| jip_approx {jipApprox} | R Documentation |
Approximate Joint-Inclusion Probabilities
Description
Approximations of joint-inclusion probabilities by means of first-order inclusion probabilities.
Usage
jip_approx(pik, method)
Arguments
pik |
numeric vector of first-order inclusion probabilities for all population units. |
method |
string representing one of the available approximation methods. |
Details
Available methods are "Hajek", "HartleyRao", "Tille",
"Brewer1","Brewer2","Brewer3", and "Brewer4".
Note that these methods were derived for high-entropy sampling designs,
therefore they could have low performance under different designs.
Hájek (1964) approximation [method="Hajek"] is derived under Maximum Entropy sampling design
and is given by
\tilde{\pi}_{ij} = \pi_i\pi_j \frac{1 - (1-\pi_i)(1-\pi_j)}{d}
where d = \sum_{i\in U} \pi_i(1-\pi_i)
Hartley and Rao (1962) proposed the following approximation under
randomised systematic sampling [method="HartleyRao"]:
\tilde{\pi}_{ij} = \frac{n-1}{n} \pi_i\pi_j + \frac{n-1}{n^2} (\pi_i^2 \pi_j + \pi_i \pi_j^2)
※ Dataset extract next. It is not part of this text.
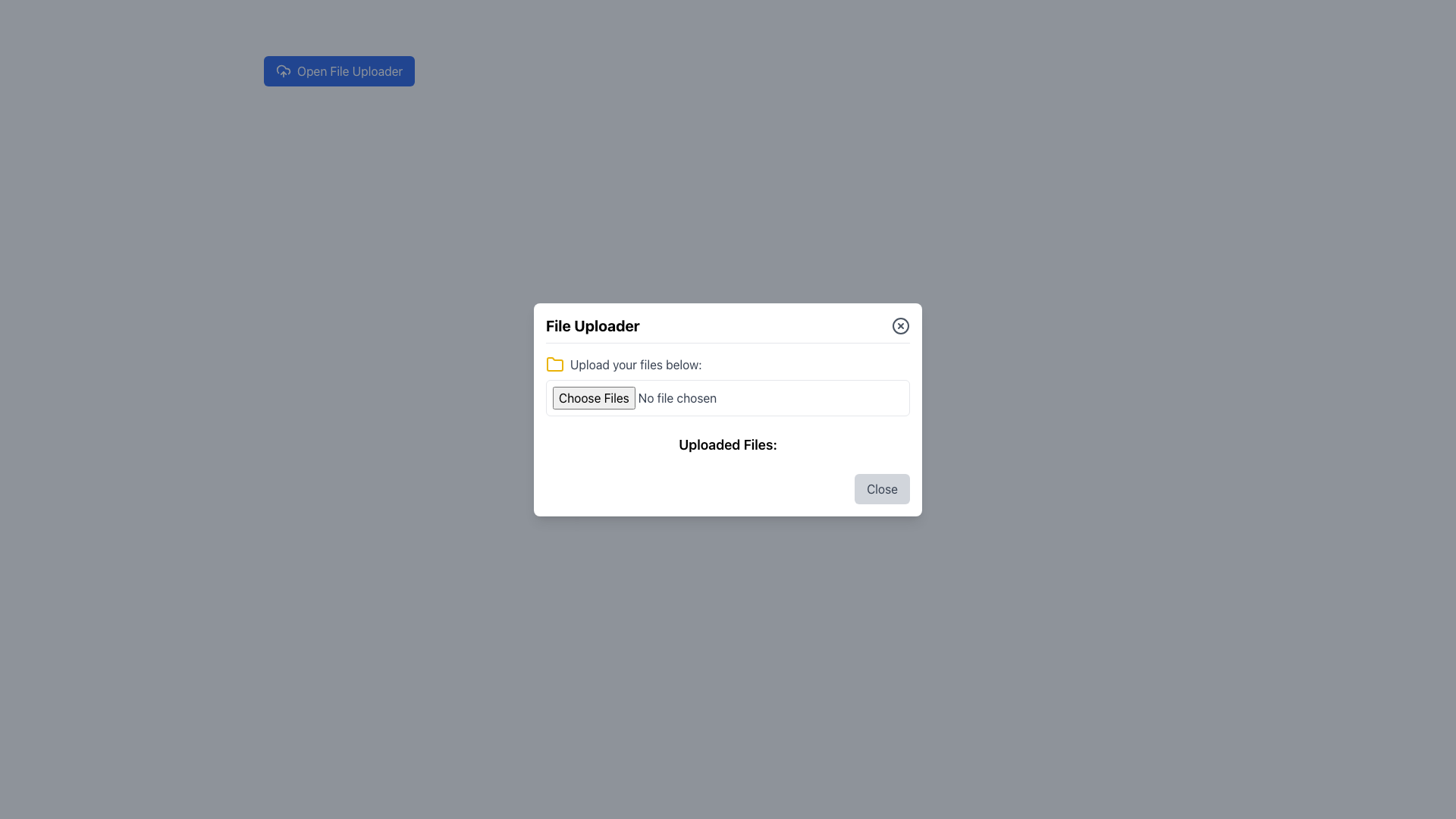 This screenshot has width=1456, height=819. I want to click on a file onto the File Input Field located below the text 'Upload your files below:', so click(728, 397).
- \frac{n-1}{n^3}\pi_i\pi_j \sum_{i\in U} \pi_j^2
+ \frac{2(n-1)}{n^3} (\pi_i^3 \pi_j + \pi_i\pi_j^3 + \pi_i^2 \pi_j^2)
- \frac{3(n-1)}{n^4} (\pi_i^2 \pi_j + \pi_i\pi_j^2) \sum_{i \in U}\pi_i^2
+ \frac{3(n-1)}{n^5} \pi_i\pi_j \biggl( \sum_{i\in U} \pi_i^2 \biggr)^2
- \frac{2(n-1)}{n^4} \pi_i\pi_j \sum_{i \in U} \pi_j^3
Tillé (1996) proposed the approximation \tilde{\pi}_{ij} = \beta_i\beta_j,
where the coefficients \beta_i are computed iteratively through the
following procedure [method="Tille"]:
-
\beta_i^{(0)} = \pi_i, \,\, \forall i\in U -
\beta_i^{(2k-1)} = \frac{(n-1)\pi_i}{\beta^{(2k-2)} - \beta_i^{(2k-2)}} -
\beta_i^{2k} = \beta_i^{(2k-1)} \Biggl( \frac{n(n-1)}{(\beta^(2k-1))^2 - \sum_{i\in U} (\beta_k^{(2k-1)})^2 } \Biggr)^(1/2)
with \beta^{(k)} = \sum_{i\in U} \beta_i^{i}, \,\, k=1,2,3, \dots
Finally, Brewer (2002) and Brewer and Donadio (2003) proposed four approximations, which are defined by the general form
\tilde{\pi}_{ij} = \pi_i\pi_j (c_i + c_j)/2
where the c_i determine the approximation used:
Equation (9) [
method="Brewer1"]:c_i = (n-1) / (n-\pi_i)Equation (10) [
method="Brewer2"]:c_i = (n-1) / \Bigl(n- n^{-1}\sum_{i\in U}\pi_i^2 \Bigr)Equation (11) [
method="Brewer3"]:c_i = (n-1) / \Bigl(n - 2\pi_i + n^{-1}\sum_{i\in U}\pi_i^2 \Bigr)Equation (18) [
method="Brewer4"]:c_i = (n-1) / \Bigl(n - (2n-1)(n-1)^{-1}\pi_i + (n-1)^{-1}\sum_{i\in U}\pi_i^2 \Bigr)
Value
A symmetric matrix of inclusion probabilities, which diagonal is the vector of first-order inclusion probabilities.
References
Hartley, H.O.; Rao, J.N.K., 1962. Sampling With Unequal Probability and Without Replacement. The Annals of Mathematical Statistics 33 (2), 350-374.
Hájek, J., 1964. Asymptotic Theory of Rejective Sampling with Varying Probabilities from a Finite Population. The Annals of Mathematical Statistics 35 (4), 1491-1523.
Tillé, Y., 1996. Some Remarks on Unequal Probability Sampling Designs Without Replacement. Annals of Economics and Statistics 44, 177-189.
Brewer, K.R.W.; Donadio, M.E., 2003. The High Entropy Variance of the Horvitz-Thompson Estimator. Survey Methodology 29 (2), 189-196.
Examples
### Generate population data ---
N <- 20; n<-5
set.seed(0)
x <- rgamma(N, scale=10, shape=5)
y <- abs( 2*x + 3.7*sqrt(x) * rnorm(N) )
pik <- n * x/sum(x)
### Approximate joint-inclusion probabilities ---
pikl <- jip_approx(pik, method='Hajek')
pikl <- jip_approx(pik, method='HartleyRao')
pikl <- jip_approx(pik, method='Tille')
pikl <- jip_approx(pik, method='Brewer1')
pikl <- jip_approx(pik, method='Brewer2')
pikl <- jip_approx(pik, method='Brewer3')
pikl <- jip_approx(pik, method='Brewer4')